Давуд-хан и его братья — тегеранцы и, как говорят о них, образованные люди. Наверное, так и есть, потому что приняли они меня безо всяких допросов и запугиваний, с первого дня разрешили ходить по всему двору, где угодно, и сразу же с сумкой отправили на базар за продуктами. Выбирай и покупай— чего душе угодно!
Ночую на кухне. Там же живет повар, тегеранец, Гасан-хан. Плата за мой труд — ноль целых и ноль десятых. Несовершеннолетним по закону плата за труд не положена. Кормит меня повар тем же, что варит и жарит для чиновников. Утром я аккуратно убираю конюшню и ровно на час веду жеребца на прогулку за город. Веду в поводу. Конь горячий, взвивается свечкой, так и рвется ветром пронестись по равнине. Я озираюсь по сторонам и, если никого нет рядом, вскакиваю коню на спину и ударяю голыми пятками по бокам. Жеребец радостно ржет и летит, почти не касаяь земли, как птица. Одной рукой я держусь за уздечку, другой — за гриву. С этого дикого жеребца можно запросто упасть.
Конь, базар, разноска, кухня, — это повторяется изо дня в день. И хотя работа однообразна, она нравится. Почти весь день я среди горожан. Уже немного говорю по-фарсидски, на тегеранском наречии. Правда, этот язык я усваиваю с трудом и не без приключений.
Однажды Давуд-хан позвал меня и говорит:
— Эй, Гус! Иди к финансовому чиновнику, скажи ему, что я сегодня принял мозхел[8], пусть не ждет!
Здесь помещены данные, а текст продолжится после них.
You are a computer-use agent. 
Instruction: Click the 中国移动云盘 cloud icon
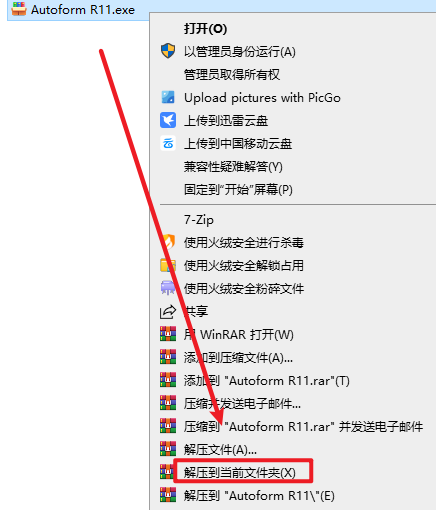168,143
— Есть, господин Давуд-хан!
Прибегаю в контору, докладываю:
— Господин Мубашшер! Господин Давуд-хан сказал, чтобы вы его не ждали, он съел эзгал…
Сидевшие в конторе чиновники разразились дружным хохотом. Я растерялся! И никак не мог понять, над чем они смеются. Потом сообразил, что сказал не то, что нужно. Сконфуженный, я покинул контору. Черт их поймет, этих чернильных крыс. На другой день, едва появился на пороге конторы, хохот поднялся опять. В тот же день я узнал, что «эзгал» — это… понос. Вах-вах! Я поблагодарил аллаха, что он отвел гнев Давуд-хана от моей бедной головы.